A Cannes où je suis en reportage, je retourne voir l’immeuble où mon oncle Michel, après avoir établi ses prospères affaires à Paris et s’être marié avec une comtesse française, avait acheté un appartement magnifique, avec une belle terrasse en « L » offrant une vue panoramique sur toute la baie fameuse.

Debout sur le trottoir, au pied de la résidence, je suis émue étrangement de me retrouver en ce lieu où j’ai passé de belles journées de vacances d'été et de convivialité familiale, et où, mon oncle étant décédé et l'appartement vendu, nous ne venons plus désormais.

Les palmiers, les pins parasols, les massifs de jasmin et de roses, un citronnier et ses citrons jaune vif, comme mille cadeaux d’une Nature généreuse en cette Mère-Méditerranée, toute cette végétation du Sud qu’il aimait tant, et qui, pour beaucoup, est la même que dans son Egypte natale et dans son Liban où il vécut ensuite, tout me parle de cet oncle maternel, khâli,  figure presque paternelle que joue le frère aîné de la mère dans les familles arabes.

Je réalise du même coup que c’est la première fois de ma vie qu’il m’arrive de ressentir cette émotion poignante de me trouver en un lieu auquel je me sens appartenir intimement, en France. Jusqu’à ce jour, tous les lieux – maisons, quartiers, villes – liés à une émotion nourrie d’une mémoire affective, se situaient pour moi à l’étranger, inaccessibles, parfois inconnus de moi : notre appartement de Beyrouth, que je fus folle de joie de retrouver il y a quelques années, après 21 ans d’absence, et d'y habiter à nouveau, avec ma tante Najat qui y vivait encore; la maison où je suis née, à Ismaïlia en Egypte, découverte à 30 ans, mais dont je n'ai aucun souvenir car je l'ai quittée bébé; la maison de Georges et Manon, mon oncle et ma tante à Héliopolis, où j'ai séjourné pendant mes années d'études au Caire.

En admirant la baie de Cannes qui s’offre à mon regard, épanouie et lumineuse, avec ses montagnes bleutées au lointain, je comprends aussi que mon oncle Michel a trouvé, ici en France, un paysage qui lui rappelle la baie de Jounieh au Liban, à laquelle ce paysage-ci ressemble étrangement.
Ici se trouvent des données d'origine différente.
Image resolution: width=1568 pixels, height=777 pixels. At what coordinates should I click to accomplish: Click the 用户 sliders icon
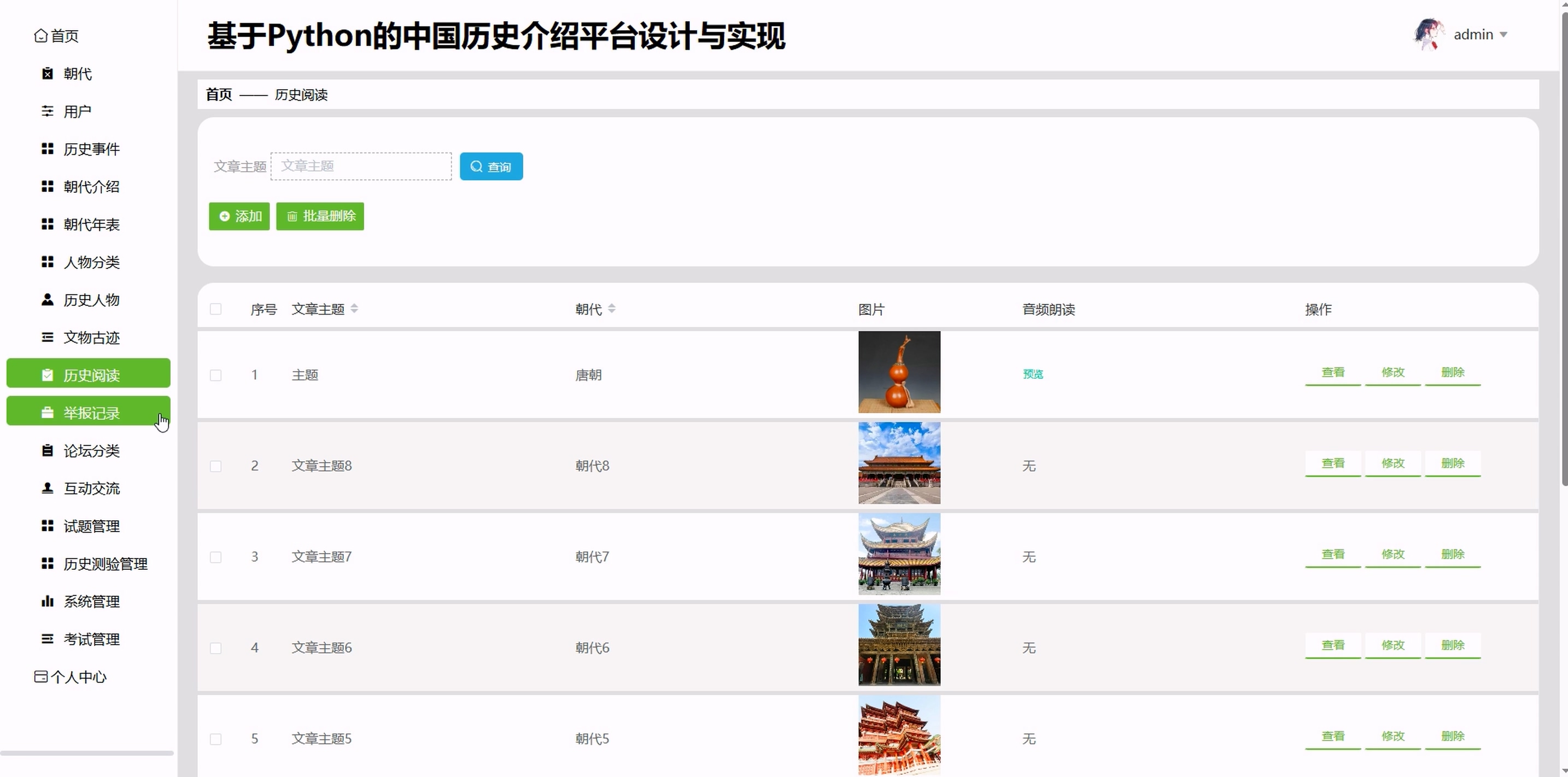coord(48,111)
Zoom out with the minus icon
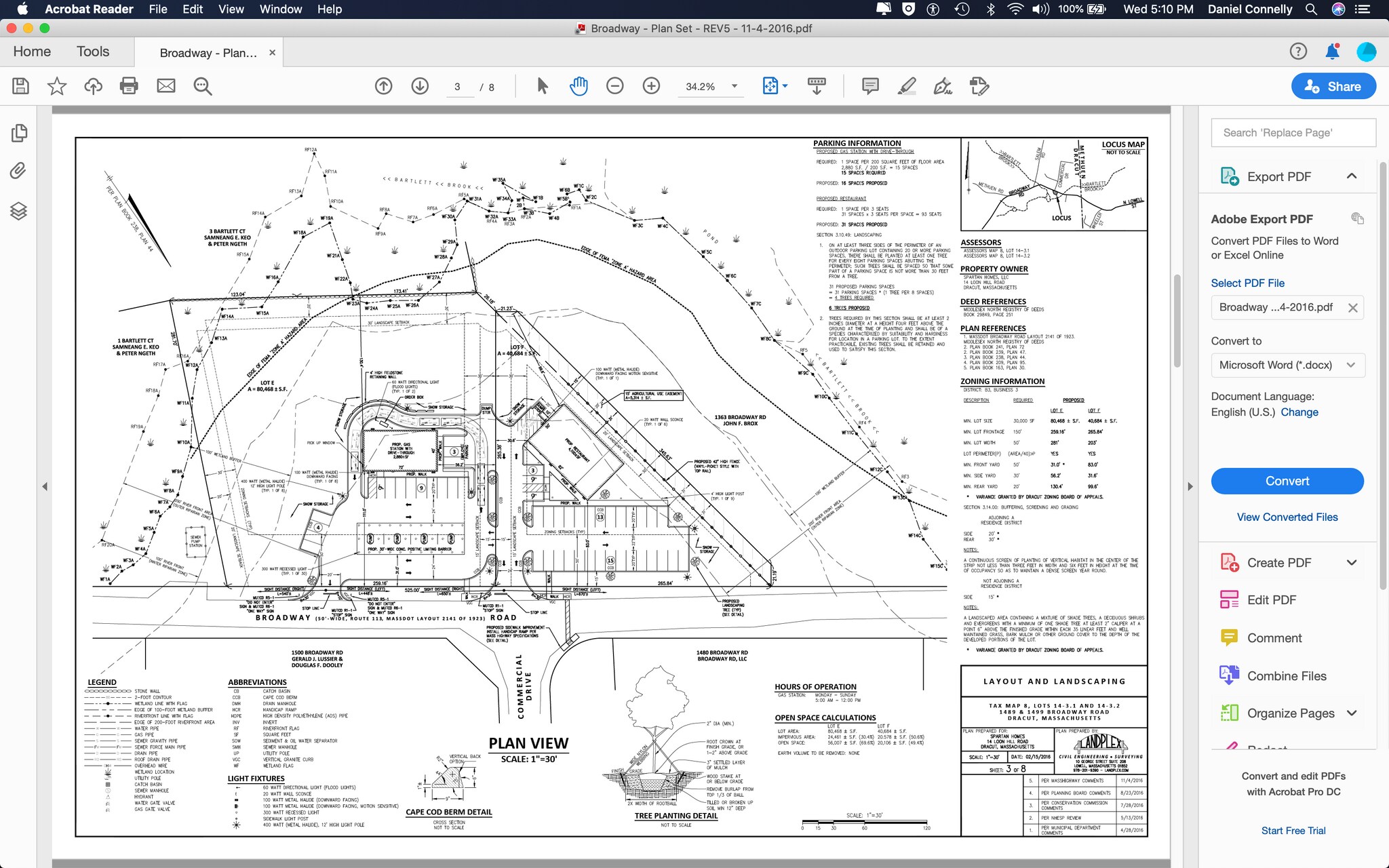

En levant les yeux vers les pins parasols qui tapissent la colline et dont les parfums drus exhalaient jusqu’à notre terrasse les soirs d’été, je sais qu’il a retrouvé ici un peu de sa montagne libanaise, qui porte les mêmes arbres et les mêmes senteurs. Et par son choix de Cannes, ville mondaine et aimant le luxe, et même si dans la famille nous avons toujours détesté l’esprit m’as-tu-vu et nouveau riche, je sais qu’il a choisi, comme résidence d’été, la ville française qui lui rappelait le plus Beyrouth, y compris dans sa frivolité.

Je me sens heureuse soudain de posséder un lieu qui m’appartienne de la sorte, en France, accessible en trois heures de train. C’est cela, l’appartenance à une terre : se sentir non pas des racines en un lieu – je n’en ai aucunes à Cannes, mis à part quelques séjours d’été. Mais éprouver un amour violent pour les parfums, les paysages, les atmosphères d’un lieu, pour exactement les mêmes raisons que celles d’un ancêtre, dont on croirait sentir planer l’âme sur le lieu qu’il affectionnait, ange gardien, bienfaiteur et protecteur, et se sentir, en ce lieu où son esprit semble habiter encore, comme ressourcé, plus fort. Comme si de respirer le même air, les parfums des mêmes fleurs, de refaire les mêmes rites –  s’asseoir à la même terrasse, aller chez le même pâtissier, faire les mêmes promenades - que les défunts aimés, les faisaient revivre, et nous faisaient revivre avec eux, dans ce lieu qui leur a survécu, inchangé.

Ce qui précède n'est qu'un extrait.